天文はかせ幕下

仙台高専天文部の顧問が、日々の天文活動や天文情報を綴っています。

2025年春、神割崎で銀河撮影(第一回)

春は不安の季節

ここ最近、だいぶん暖かくはなったけれど、肌にはまだ少し冷たい夜中の空気にしみじみと春を感じます。

僕にとって(そしてきっと誰にとっても)春は不安の季節です。それは若かったころの新生活への不安であり、最近ですと明け方の天の川を追って真っ暗な海岸線へ一人車を走らせているときの心細さをだったりもします。撮影地にて、春の空気の向こう側にそんないろいろな不安を思い出すとき、なぜだか不思議と気分は心地が良いのです。

そんな小春日和の2月28日、宮城県東海岸、神割崎に行ってきました。ひょんなことから天文部1年生のT君と同行です。

神割崎の明け方の天の川。ディスプレイを明るくしてご覧ください

NGC4565を撮影しました

さて、今回の撮影の対象は春の銀河。かみのけ座のNGC4565を選びました。早速結果をご覧ください

NGC4565

Date: 2025-02-28
Location: Kamiwari-saki, Miyagi
Optics: Takahashi MT-200
Camera: ASI2600MM (cropped)
Exposure: L 180s x 57f, R 180s x 27f, G 180s x 28f, B 180s x 29f (total 7.1h)
Mount: CEM70G, off-axis guide Processing: Pixinsight

前回の記事で報告したM66のテスト撮影とまったく同じ機材を使いました。

昨シーズンまでの銀河撮影では、おなじオフアキガイドを取り入れた構成で、ASI294MCで撮影していました。下はその時の記事です:

今回の結果から、カラーカメラとモノクロカメラの大きな差を改めて実感した次第です。

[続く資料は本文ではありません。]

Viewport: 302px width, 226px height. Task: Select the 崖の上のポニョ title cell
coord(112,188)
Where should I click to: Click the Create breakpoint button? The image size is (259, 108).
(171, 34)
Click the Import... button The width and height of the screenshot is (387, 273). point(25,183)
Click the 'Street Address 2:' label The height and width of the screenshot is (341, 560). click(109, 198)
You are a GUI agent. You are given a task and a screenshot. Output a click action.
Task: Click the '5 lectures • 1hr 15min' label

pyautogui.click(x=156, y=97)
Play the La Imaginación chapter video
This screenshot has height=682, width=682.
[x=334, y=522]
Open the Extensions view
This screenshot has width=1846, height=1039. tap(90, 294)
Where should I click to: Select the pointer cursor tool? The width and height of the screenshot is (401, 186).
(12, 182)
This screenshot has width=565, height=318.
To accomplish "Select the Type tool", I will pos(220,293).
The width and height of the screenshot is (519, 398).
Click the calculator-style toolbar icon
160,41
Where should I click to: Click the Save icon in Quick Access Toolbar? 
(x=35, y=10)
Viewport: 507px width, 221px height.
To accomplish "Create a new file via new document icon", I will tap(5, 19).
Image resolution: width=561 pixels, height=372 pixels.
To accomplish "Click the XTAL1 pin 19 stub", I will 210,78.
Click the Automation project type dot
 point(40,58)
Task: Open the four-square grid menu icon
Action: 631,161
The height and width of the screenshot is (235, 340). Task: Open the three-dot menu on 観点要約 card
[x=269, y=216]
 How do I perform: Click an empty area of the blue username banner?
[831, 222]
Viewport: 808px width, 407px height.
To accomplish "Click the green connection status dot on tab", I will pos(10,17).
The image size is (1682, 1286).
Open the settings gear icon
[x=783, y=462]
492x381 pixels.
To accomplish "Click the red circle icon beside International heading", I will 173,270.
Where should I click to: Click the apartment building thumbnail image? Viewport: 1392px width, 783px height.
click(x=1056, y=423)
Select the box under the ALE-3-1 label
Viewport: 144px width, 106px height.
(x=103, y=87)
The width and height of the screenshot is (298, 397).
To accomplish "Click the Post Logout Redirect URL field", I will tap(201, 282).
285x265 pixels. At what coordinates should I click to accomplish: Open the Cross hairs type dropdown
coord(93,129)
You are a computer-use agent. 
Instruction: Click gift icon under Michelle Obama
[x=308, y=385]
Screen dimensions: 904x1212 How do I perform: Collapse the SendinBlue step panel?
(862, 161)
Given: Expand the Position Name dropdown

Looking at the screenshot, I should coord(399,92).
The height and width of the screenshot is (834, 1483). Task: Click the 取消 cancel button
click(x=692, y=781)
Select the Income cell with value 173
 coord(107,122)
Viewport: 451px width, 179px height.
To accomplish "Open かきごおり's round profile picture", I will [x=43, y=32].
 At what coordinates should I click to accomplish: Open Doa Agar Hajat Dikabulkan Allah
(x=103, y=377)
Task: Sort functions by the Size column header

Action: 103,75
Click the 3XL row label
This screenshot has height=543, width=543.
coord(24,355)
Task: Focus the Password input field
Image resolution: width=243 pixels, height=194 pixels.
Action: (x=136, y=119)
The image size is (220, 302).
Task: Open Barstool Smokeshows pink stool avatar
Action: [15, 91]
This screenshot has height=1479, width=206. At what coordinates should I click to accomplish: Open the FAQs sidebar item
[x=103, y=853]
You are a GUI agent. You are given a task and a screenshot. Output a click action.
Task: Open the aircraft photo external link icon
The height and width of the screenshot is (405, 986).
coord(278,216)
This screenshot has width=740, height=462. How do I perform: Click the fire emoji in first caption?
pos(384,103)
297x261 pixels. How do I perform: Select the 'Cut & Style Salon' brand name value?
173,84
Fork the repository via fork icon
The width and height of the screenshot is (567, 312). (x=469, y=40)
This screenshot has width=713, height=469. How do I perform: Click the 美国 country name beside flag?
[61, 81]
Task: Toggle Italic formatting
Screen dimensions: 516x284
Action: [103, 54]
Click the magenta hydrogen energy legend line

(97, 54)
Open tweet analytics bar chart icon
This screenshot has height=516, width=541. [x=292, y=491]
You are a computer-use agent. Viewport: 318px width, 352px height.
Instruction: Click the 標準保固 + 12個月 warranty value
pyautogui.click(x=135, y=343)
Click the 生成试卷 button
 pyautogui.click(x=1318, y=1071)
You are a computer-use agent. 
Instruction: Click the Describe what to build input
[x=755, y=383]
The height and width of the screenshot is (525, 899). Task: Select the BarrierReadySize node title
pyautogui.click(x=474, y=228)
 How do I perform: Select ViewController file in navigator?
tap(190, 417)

まず自宅でのM66のでも今回のNGC4565でも、銀河の色乗りがずっと良い気がします。定量的な比較をしたわけではなく、画像処理での肌感覚レベルの話です。カラーカメラのベイヤーフィルターが一般撮影を想定しているのに対して、モノクロ撮影で使うRGBフィルターは天体撮影に特化されているのが地味にきいているのかもしれません。

オフアキガイドは、遠征先での調整があまりにも煩雑で、一時期は挫折しかけていました。今回は下の写真のように、プリズムの位置とガイドカメラのピントをすべて調整した状態で固定して持ち込みました。

これだと現地では先端のM48ネジを鏡筒に取り付けるだけで簡単です。春の間はずっとこの状態にしておこうと思います。

1200mmの焦点距離にて、オフアキガイドは非常に良く安定してくれて、撮影中はとても安心。生まれた余裕からこんなことも出来ちゃいます→次節

ドブソニアンで銀河観望&春の天の川

1年生のT君のリクエストで、無理して自動車にドブソニアンを積んで持ち出し、春の銀河観望を楽しみました。

これが大正解、楽しかったです。ただ一つ悲しかったのは、最近の顧問は目の衰えがすすんでいて、いままでのようにスムースに銀河の導入ができなくなったことでした(泣)。おかげで導入はT君に便りっきりに…。次回は自分でもできるように経緯台の足回りを強化しつつ、LEDでポイントするファインダーでも導入しよう。

しばらく銀河観望を楽しんでいると、東から天の川が昇ってきました。神割崎は東の空が特に暗く、横たわる天の川は壮大です。我々にとって春の風物詩です。

神割崎の天の川と、M13あたりを観望中のT君(右下)

撮影の傍ら、いつもご一緒しているかのーぷすさんと、東北大天文同好会のJD君は、スマホの天体写真モードでの天の川撮影を試されていました:

二人がスマホ撮影している様子を後ろから無断でパチリ。

 

やがて薄明に消えていく天の川の様子も撮影してみました。海岸まで降りればもうちょっと見栄えのする星景写真になったかもしれません。どうにも気力が無くて駐車場横の公衆トイレの前での撮影です。

終わりに

顧問の天体写真撮影も、そろそろ12周目くらいになります。

春に銀河を撮影して、明け方の天の川を楽しむのも、じつは毎年ほぼ同じです。それでも飽きないのは、うつろう季節のおかげだなと思います。気候によって山で撮影したり海辺で撮影したり、寒さに凍えたり虫刺されに苦しんだり、あるいは曇りで全く撮影できなかったり。

星の運行自体は、地球の大気内で起こる季節とは全く関係ないのですけど、それでも天体写真撮影から季節を感じることが出来るのは、なんともステキなことです。